DIRECTIONS:
In the copy, leave out the pictures and repeat all records exactly.

RAW DATA Start Marker

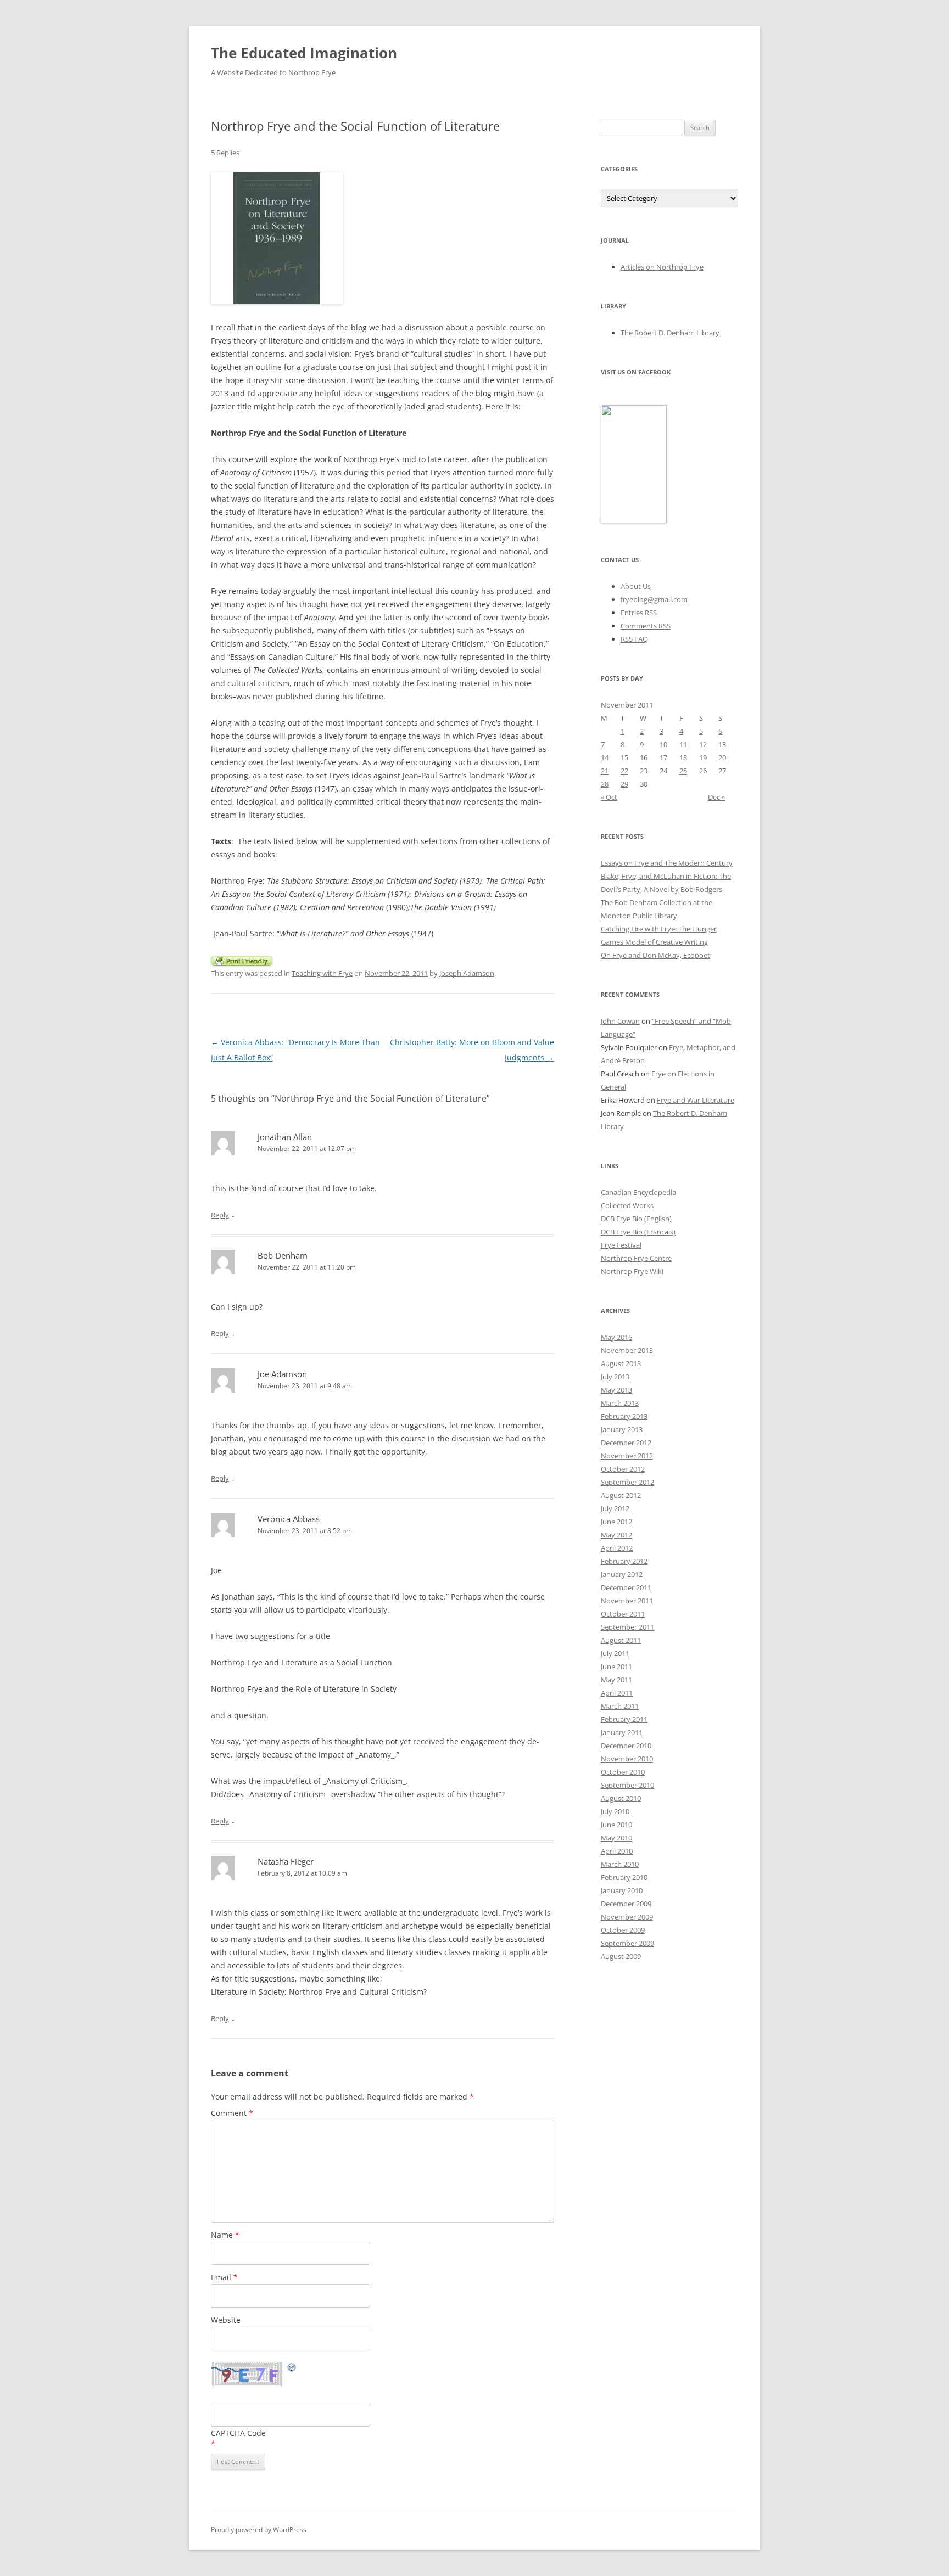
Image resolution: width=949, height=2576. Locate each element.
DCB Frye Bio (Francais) (638, 1232)
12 (703, 744)
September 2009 (627, 1943)
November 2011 (627, 1601)
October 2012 (623, 1469)
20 (722, 757)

RAW DATA End Marker

EXERCISE OUTPUT:
Image resolution: width=949, height=2576. Locate each element.
DCB Frye Bio (Francais) (638, 1232)
12 (703, 744)
September 2009 (627, 1943)
November 2011 (627, 1601)
October 2012 (623, 1469)
20 (722, 757)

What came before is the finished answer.